Any help or advice would be greatly appreciated!


----------



## Tommy E (Oct 30, 2019)

Not really answering your questions, but my daughter started riding about your daughter's age although I think my daughter was a little shorter than 5 feet tall at the time. The frame you linked appears to be too big for your daughter at her current height. The dimension specs on that bike are all over the place and do not appear to be accurate. The small 15 shows the seat tube to be 400 mm which is 15.78 inches and the reach to be 580 mm which is way out there for a small xc style bike, lol. My daughter who is now 5 foot 5 inches tall rides a 27.5 medium chameleon frame that I built up and she loves it. My daughters biggest issue back then was wanting her dropper to go low enough that she could stand flat footed while still being seated which I had to find a bike with a very short seat tube length in order to accomplish. I guess it gave her some sort of peace of mind by thinking if she could touch the ground if things went south then she'd be ok, lol. Some brand name frames aren't too much more than the price of the frame you linked. Good luck with your venture.


----------



## TheSandwichProtector (Jul 8, 2020)

Thanks for the response Tommy. I was using the previous link more as an idea. Here's one with better numbers...

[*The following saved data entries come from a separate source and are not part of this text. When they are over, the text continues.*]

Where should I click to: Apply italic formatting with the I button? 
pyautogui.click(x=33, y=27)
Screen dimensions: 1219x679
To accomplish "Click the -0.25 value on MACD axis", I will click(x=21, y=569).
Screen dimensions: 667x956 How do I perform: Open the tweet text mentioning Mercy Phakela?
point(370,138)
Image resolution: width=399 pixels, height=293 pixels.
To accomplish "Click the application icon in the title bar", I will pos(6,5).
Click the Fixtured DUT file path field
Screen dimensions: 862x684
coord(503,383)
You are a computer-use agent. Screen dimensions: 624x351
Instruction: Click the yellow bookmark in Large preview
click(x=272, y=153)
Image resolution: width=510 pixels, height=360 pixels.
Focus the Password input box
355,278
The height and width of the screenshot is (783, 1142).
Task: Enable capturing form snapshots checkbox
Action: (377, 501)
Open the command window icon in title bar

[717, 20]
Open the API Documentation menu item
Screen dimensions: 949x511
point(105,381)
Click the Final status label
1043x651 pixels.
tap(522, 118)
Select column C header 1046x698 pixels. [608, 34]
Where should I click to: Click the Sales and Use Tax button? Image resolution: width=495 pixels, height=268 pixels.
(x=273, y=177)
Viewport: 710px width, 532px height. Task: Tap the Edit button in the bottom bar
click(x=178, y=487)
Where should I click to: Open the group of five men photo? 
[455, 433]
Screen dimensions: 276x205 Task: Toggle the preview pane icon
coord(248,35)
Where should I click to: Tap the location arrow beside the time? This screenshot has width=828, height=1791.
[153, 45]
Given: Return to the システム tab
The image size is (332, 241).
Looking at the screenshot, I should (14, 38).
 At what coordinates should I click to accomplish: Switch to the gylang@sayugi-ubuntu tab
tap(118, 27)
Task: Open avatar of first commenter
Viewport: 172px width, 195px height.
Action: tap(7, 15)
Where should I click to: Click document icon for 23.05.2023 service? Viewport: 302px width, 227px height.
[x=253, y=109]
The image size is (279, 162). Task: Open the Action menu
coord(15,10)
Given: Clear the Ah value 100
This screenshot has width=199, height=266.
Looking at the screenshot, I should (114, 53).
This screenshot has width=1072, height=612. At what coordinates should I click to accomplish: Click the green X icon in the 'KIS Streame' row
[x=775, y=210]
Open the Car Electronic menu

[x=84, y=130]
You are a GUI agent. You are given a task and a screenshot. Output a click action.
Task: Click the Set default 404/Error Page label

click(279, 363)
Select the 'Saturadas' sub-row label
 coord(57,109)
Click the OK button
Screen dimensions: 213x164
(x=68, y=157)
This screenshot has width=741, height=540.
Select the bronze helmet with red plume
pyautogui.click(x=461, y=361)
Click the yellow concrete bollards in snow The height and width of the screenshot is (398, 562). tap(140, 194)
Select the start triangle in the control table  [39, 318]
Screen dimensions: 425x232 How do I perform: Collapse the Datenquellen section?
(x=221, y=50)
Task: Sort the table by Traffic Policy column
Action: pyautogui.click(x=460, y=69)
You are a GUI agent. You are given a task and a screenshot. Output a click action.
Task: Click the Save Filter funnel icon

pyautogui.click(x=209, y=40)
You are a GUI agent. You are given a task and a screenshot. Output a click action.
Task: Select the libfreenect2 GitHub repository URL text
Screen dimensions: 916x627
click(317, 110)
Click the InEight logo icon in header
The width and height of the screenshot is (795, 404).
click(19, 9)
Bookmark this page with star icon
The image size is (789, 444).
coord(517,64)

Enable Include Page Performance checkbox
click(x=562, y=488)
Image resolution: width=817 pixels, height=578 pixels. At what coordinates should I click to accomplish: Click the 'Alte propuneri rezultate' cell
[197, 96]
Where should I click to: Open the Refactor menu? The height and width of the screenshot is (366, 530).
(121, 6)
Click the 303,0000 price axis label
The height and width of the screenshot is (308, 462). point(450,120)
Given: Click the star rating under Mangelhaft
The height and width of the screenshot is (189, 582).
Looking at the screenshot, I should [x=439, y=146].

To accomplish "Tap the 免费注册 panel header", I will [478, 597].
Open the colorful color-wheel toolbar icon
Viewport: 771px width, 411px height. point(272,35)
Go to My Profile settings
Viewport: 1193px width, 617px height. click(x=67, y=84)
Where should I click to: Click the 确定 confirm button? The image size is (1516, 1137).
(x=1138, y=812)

228.8US $ 45% OFF|Carbon bike frame new geometry carbon bicycle frame T1000 148mm and 142mm thru axle carbon racing bike frame 29er MTB|Bicycle| - AliExpress

I've been looking at all the brand name stuff, but they're either too heavy or too $. I'd like to stay around $1500 and as far under 30lbs as I can get. We rented her an xs full sus when we were in Bentonville for a trip and she hated pedaling it up hill. I think it was around 33lbs. My thought was I can build her a super light weight HT while adding a dropper and some nicer brakes and fork then what I'd get with a heavier budget HT like a Rockhopper or something.


----------



## FrankS29 (Oct 23, 2019)

My daughter has been riding a medium Salsa Timberjack (last gen, not current) frame since she has been 5' tall.

I could not find a new bike to buy her, so I built up the frame I had on hand to test how it would be, she fit it great.

Put on a 40mm stem, cut some bars to about 680mm, put 165mm cranks on it with 27.5+ wheels and a Whiskey No.9 boost carbon fork.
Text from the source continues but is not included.